The gravity train is 'just' simple harmonic motion - the attractive force is proportional to the distance from the centre and the 'constants involved just involve the density of the particular planet. You can either accept that the sums work or slog through it. What fascinated me about that problem was that it reveals that a piece of dust would have the same time period moving through a hole in a large granite rock as long as there were nothing else around and the rock was not tumbling (of course)
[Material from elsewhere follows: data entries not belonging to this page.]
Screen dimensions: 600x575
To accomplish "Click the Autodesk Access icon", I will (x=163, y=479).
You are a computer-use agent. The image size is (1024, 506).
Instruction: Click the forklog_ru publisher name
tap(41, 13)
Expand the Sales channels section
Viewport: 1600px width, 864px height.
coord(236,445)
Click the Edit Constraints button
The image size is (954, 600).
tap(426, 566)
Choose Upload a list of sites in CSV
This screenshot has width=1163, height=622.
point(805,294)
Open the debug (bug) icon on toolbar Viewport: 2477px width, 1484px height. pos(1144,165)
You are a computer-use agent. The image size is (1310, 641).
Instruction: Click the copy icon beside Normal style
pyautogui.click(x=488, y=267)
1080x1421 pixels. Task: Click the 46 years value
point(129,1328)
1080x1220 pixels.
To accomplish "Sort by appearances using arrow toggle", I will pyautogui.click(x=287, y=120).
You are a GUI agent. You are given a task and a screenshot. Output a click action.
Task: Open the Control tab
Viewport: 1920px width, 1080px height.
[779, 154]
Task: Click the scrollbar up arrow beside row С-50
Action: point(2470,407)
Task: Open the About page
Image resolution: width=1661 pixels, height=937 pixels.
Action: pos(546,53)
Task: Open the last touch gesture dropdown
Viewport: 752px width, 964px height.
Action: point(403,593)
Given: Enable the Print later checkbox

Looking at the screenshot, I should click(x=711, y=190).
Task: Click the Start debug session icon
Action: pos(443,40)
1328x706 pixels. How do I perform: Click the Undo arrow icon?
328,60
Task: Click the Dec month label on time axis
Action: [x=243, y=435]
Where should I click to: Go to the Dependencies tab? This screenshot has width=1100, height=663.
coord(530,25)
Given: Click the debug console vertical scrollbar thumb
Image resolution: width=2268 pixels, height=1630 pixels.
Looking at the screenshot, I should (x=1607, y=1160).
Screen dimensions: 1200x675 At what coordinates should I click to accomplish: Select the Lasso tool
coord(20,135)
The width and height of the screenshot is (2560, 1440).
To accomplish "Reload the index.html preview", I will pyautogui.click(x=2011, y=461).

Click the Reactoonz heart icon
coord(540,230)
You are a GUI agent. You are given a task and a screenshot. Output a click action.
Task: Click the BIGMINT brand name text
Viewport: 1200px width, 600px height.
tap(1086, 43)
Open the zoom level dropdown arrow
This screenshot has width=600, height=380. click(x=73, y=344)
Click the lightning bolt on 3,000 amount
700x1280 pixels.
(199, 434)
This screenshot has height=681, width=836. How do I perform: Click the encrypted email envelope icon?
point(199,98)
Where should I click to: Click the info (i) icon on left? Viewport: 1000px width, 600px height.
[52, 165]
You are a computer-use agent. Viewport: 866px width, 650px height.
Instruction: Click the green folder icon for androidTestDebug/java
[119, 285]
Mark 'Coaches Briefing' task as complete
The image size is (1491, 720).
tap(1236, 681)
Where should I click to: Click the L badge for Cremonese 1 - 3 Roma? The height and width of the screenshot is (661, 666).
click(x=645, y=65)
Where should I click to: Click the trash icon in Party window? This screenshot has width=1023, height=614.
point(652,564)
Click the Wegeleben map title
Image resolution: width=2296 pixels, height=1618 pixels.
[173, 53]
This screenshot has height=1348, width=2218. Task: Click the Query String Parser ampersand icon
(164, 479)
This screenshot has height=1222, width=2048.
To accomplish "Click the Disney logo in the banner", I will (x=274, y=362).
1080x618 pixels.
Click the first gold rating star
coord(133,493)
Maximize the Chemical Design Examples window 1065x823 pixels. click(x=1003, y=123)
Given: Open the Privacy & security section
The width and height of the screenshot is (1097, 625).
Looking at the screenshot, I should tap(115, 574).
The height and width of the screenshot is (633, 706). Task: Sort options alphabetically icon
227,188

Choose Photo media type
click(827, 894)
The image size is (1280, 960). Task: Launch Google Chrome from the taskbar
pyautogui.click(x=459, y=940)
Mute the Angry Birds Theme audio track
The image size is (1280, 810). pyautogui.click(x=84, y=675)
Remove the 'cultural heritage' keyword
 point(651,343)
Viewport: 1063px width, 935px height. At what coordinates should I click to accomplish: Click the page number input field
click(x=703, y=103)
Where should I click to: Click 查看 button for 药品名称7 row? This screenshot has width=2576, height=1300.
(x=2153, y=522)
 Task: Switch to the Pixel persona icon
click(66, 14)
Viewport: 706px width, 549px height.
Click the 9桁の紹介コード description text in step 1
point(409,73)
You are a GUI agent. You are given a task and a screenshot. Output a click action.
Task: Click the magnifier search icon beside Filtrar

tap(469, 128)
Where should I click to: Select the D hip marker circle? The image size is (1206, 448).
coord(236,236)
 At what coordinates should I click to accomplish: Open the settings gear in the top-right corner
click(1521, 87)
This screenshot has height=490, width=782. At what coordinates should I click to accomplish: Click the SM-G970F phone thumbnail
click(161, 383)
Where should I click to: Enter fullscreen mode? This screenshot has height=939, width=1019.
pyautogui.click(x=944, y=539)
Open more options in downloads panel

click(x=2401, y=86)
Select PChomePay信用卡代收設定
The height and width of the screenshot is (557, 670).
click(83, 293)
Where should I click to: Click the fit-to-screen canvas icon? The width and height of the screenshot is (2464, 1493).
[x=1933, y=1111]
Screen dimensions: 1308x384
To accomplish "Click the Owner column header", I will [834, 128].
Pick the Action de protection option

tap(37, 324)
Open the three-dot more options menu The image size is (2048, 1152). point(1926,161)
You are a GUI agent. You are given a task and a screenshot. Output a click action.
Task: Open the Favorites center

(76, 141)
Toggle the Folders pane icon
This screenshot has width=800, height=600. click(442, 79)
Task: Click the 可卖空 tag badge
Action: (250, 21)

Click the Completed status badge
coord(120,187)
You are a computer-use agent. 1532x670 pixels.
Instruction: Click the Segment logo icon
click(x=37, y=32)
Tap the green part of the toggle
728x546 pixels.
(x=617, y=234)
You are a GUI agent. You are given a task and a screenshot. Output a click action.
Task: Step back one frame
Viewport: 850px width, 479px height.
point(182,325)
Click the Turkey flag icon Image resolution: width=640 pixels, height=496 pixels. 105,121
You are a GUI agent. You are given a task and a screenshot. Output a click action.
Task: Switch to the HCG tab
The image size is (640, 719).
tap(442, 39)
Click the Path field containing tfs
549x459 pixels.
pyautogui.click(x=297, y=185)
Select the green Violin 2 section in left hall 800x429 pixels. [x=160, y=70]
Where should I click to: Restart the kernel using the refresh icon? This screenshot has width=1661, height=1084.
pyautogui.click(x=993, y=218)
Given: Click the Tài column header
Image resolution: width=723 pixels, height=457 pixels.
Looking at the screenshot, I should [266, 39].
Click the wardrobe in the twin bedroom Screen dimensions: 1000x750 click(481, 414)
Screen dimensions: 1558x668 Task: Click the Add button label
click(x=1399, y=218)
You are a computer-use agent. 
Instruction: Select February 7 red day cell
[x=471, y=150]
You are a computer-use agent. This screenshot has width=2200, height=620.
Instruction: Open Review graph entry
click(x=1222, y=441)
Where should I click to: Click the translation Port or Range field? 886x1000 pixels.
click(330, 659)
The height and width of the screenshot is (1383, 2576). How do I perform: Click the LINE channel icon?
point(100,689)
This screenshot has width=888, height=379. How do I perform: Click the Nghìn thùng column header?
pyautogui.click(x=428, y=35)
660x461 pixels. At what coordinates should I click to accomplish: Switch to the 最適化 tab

Anyway, I have had an interesting hour or so - which I should have spent doing something useful - working out some answers.

For the diagonal path.

The acceleration, a, is g/√2 and the distance to travel is l√2.

The equation of motion gives s = at^{2}/2

So l√2 = gt^{2} /(2√2)

Giving

t = 2√(l/g)

For the circular path it is easiest to consider the angle from the centre of the circle – starting at θ = 0 and going up to 90^{o}

At any point on the path, the tangential speed, v, is l dθ/dt and the 'imposed' tangential acceleration is

g cos(θ) so you can write what is happening to the mass at that point

The acceleration will be dv/dt,

or ld_{2}θ/dt^{2}

and you can write the equation as

g cos(θ) = ld_{2}θ/dt^{2}

I was messing around for ages before I realised that this is the diff equation for a simple PENDULUM –durrrr.

The period of a pendulum with small displacements (swings) is given by 2π√(l/g) and we are dealing with a quarter of a period so the time would be

t = (π/2)√(l/g) for a small displacement. (Edit: that's a pi - not an n - it isn't clear on my browser)

Or 1.57√(l/g)

BUT, for large displacements, the sums are much harder and I had to look it up. You can’t work it out simply and you have to get into “elliptic functions of the first kind – aaaargh! Wiki tells us that, for a 90^{o} swing, there is an 18% increase in time, giving

t = 1.85√(l/g)

Please check for accuracy but I think it's ok and shows that the straight path takes longer.

I then looked at what happens if the mass falls vertically, then, with the acquired speed (after a tight curve) it travels the horizontal distance.

The vertical drop takes time t_{v} = √2 √(l/g) (same as the circular path, apparently - and a bit counter intuitive) and its final speed is √2gl, so it takes an extra time

t_{h} = l/√2gl or √(l/2g)

Total time

t = t_{v} + t_{h}

t = √(2l/g) + √(l/2g)

or √(l/g) (√2 + √(1/2))

so

t = 2.12√(l/g)

Which, is greater than for the circular path.

Somewhere in there there must be an optimum.

There must be some Maths wizards out there who could find it?